Print this span of the material below exactly: the line with "You are a computer-use agent. This", the line with "The width and height of the screenshot is (2000, 1112).", and every line between them, but nothing else.

*SUPPLIED INFORMATION:*
*** Begin section ***
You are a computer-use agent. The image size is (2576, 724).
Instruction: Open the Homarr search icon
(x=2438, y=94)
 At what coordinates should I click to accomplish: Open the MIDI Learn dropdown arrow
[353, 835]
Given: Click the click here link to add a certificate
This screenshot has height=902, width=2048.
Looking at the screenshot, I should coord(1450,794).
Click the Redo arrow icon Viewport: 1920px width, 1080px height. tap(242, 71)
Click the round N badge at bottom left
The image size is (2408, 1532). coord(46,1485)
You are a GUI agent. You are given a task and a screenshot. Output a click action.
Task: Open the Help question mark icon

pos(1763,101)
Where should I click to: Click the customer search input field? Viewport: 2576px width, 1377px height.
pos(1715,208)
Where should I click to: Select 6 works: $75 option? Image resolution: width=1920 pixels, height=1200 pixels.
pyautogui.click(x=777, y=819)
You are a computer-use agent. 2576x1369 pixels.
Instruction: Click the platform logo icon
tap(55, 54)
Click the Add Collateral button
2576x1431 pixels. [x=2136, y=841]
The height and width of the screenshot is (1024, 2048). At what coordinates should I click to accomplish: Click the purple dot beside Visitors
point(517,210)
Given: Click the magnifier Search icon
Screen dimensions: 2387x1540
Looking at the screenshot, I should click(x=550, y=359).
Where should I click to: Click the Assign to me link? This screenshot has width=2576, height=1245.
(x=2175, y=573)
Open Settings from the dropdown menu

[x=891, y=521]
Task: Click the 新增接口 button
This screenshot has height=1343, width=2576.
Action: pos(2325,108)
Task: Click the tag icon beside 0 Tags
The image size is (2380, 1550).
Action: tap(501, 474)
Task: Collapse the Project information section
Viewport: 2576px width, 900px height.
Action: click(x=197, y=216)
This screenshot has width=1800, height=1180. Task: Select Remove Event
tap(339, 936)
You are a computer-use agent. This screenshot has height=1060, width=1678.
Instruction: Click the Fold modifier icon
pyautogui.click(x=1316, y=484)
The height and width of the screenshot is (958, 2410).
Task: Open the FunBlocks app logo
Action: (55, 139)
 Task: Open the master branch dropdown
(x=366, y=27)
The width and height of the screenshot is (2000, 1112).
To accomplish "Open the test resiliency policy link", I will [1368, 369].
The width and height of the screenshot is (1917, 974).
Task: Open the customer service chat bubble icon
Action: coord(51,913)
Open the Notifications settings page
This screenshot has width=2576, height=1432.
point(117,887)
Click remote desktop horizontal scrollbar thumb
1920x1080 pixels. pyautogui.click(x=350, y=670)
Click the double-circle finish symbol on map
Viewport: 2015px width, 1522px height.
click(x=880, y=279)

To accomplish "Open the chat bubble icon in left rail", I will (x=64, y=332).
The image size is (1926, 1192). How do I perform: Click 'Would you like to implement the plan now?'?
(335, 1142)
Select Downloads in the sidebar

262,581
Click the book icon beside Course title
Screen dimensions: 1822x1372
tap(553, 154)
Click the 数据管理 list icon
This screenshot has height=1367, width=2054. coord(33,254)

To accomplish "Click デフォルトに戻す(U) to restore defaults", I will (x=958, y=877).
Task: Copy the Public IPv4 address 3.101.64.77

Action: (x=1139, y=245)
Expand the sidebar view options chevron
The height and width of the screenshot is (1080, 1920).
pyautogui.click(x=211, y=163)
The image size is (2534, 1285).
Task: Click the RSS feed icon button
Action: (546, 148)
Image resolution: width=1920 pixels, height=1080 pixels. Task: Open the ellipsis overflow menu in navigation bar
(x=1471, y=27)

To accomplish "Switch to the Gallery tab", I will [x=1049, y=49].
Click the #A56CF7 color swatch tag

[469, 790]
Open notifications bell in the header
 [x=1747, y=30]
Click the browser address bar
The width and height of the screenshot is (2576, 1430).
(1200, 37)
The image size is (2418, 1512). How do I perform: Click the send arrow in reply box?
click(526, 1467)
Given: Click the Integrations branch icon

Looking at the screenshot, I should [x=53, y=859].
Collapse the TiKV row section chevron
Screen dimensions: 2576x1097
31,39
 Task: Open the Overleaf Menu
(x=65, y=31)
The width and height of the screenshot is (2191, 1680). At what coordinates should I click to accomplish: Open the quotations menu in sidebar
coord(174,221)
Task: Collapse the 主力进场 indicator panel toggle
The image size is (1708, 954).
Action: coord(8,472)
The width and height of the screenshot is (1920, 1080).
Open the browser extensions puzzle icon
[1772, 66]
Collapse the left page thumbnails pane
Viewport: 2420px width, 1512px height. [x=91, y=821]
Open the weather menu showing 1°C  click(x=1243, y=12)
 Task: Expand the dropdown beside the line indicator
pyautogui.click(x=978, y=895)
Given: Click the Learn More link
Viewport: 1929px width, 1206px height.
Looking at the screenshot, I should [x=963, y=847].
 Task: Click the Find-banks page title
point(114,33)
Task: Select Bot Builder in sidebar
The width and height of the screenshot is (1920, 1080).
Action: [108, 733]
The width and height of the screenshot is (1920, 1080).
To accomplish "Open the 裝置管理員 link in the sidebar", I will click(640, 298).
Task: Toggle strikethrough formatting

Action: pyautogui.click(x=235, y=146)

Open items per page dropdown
*** End section ***
*RESPONSE:*
You are a computer-use agent. This screenshot has height=1060, width=1678.
Instruction: Click the Fold modifier icon
pyautogui.click(x=1316, y=484)
The height and width of the screenshot is (958, 2410).
Task: Open the FunBlocks app logo
Action: (55, 139)
 Task: Open the master branch dropdown
(x=366, y=27)
The width and height of the screenshot is (2000, 1112).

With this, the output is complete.